Genomics and Big Data-Part 1

Gerry Higgins | OSEHRA Blog | January 23, 2013

This will be the introductory part of a long report that I completed in response to a 'big data' study being performed by MITRE for the U.S. Army. It will be released in phases, with some text redacted. Here is the Executoive Summary. See link below for the first part of the PDF. 


This draft report addresses data quality issues associated with the analysis of a massive dataset of whole human genome sequences.   The dataset described in this report may be the world’s largest collection of whole human sequences. This dataset includes raw reads, aligned, and assembled sequences generated by 2nd generation sequencing, as well as annotated variant types.  Annotation, one of the data quality issues, is an ongoing process, as the pace of discovery in clinical genomics is extremely rapid.

As of early 2013, there have been regulations and guidelines issued by the College of American Pathologists for how to use next generation sequencing (NGS) in a laboratory that is certified by the Clinical Laboratory Improvements Amendments (CLIA) by the Centers for Medicare and Medicaid Services (CMS).  The CLIA-certificated laboratory is the only setting in which such sequences may be generated for clinical applications.  Although the recent regulations are informative, the rate of technology acceleration and accompanying discovery in biology and medicine is so fast that no regulatory or professional organizations can hope to keep abreast of such changes using current, highly bureaucratized processes.

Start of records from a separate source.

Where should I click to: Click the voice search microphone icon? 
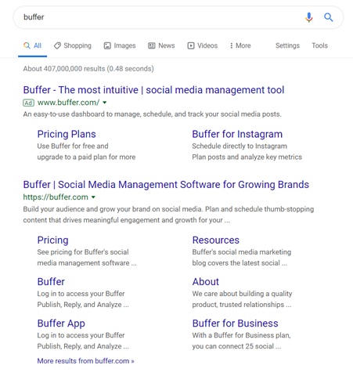click(x=309, y=17)
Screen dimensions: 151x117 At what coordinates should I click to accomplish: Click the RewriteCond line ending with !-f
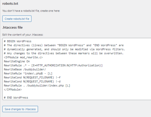click(x=32, y=77)
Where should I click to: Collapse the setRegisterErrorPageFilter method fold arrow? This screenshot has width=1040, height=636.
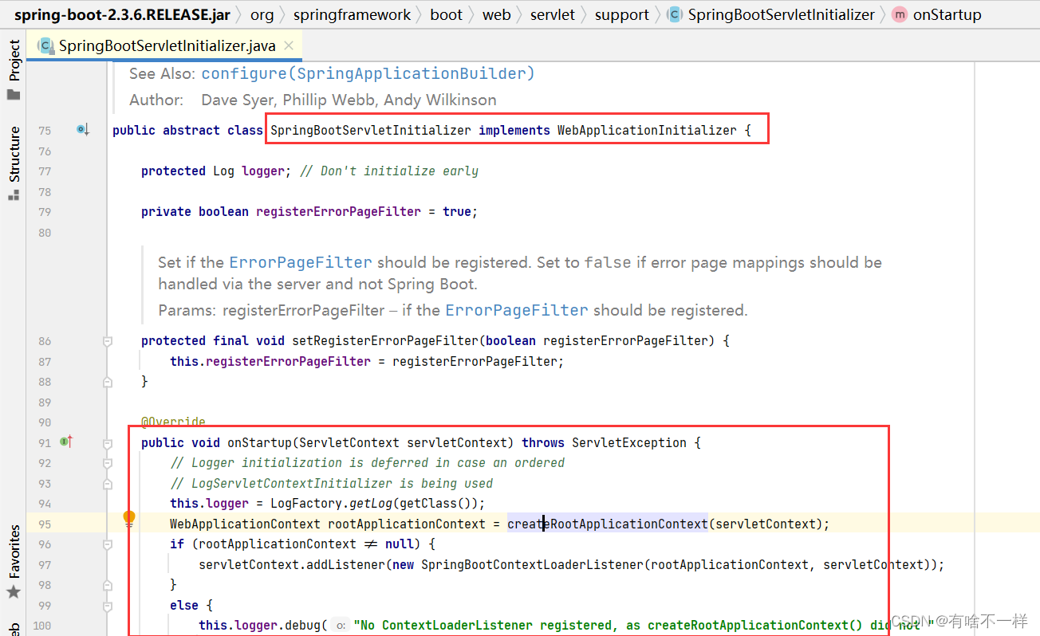click(x=107, y=340)
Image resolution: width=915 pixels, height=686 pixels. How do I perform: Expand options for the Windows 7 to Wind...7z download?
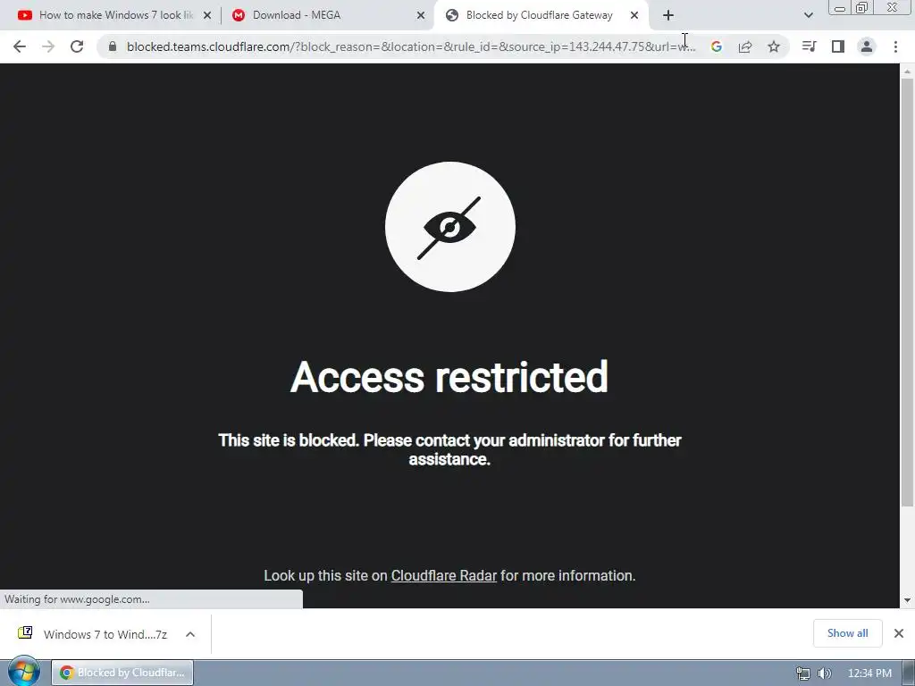[x=190, y=634]
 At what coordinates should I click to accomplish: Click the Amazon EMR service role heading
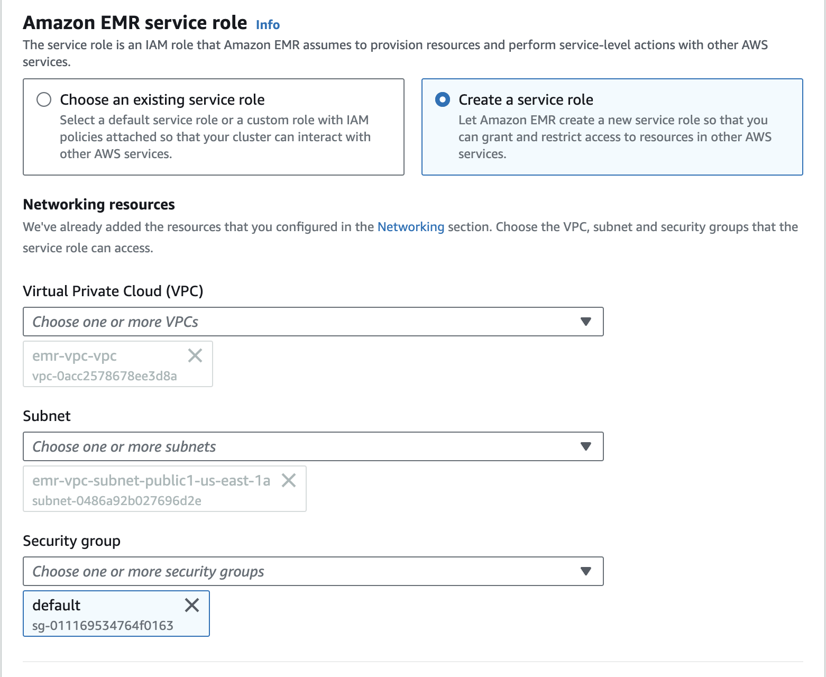(135, 23)
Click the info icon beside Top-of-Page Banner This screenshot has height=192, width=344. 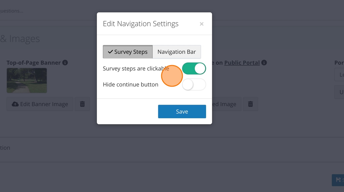coord(65,63)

There are many quality concerns associated with this massive dataset. These include differences in quality between the NGS platforms that contributed source data, inherent problems associated with short read, 2nd generation sequencing, and issues related to clinical interpretation.  It should be understood that there is continuing controversy in genomics concerning metadata standards, mutation nomenclature and quality control metrics, which partly reflects the divide between researchers in the life sciences and those that perform clinical genomic sequencing.

Following a short introductory section, answers to the ‘Big Data Quality’ questionnaire begin on page 8 of this draft report.  It is recommended that the reader pay special attention to the ‘Flowchart’ and related text that begins on page 30, as this is the process that was used for analysis of this specific dataset.  Sample preparation using enzymatic amplification always introduces error, as does the use of a human reference sequence, from the National Center for Biotechnology Information (NCBI), National Institutes of Health, for alignment that is based largely on whole genome sequences from Caucasians.  However, there are many additional data quality problems, and yet the NGS technology is so powerful that it has led to the greatest number of biomedical advances in the history of medicine.

This report is the first phase of a process designed to resolve continuing questions about data quality, variant interpretation, and methodology.  The next few years will usher in more accurate sequencing that will decrease the need for bioinformatic pre-processing as it is use in NGS now, and will increase the need for  signal analysis. This shift will transform bioinformatics, and will equal the Coulter counter and the polymerase chain reaction in its impact in biomedicine.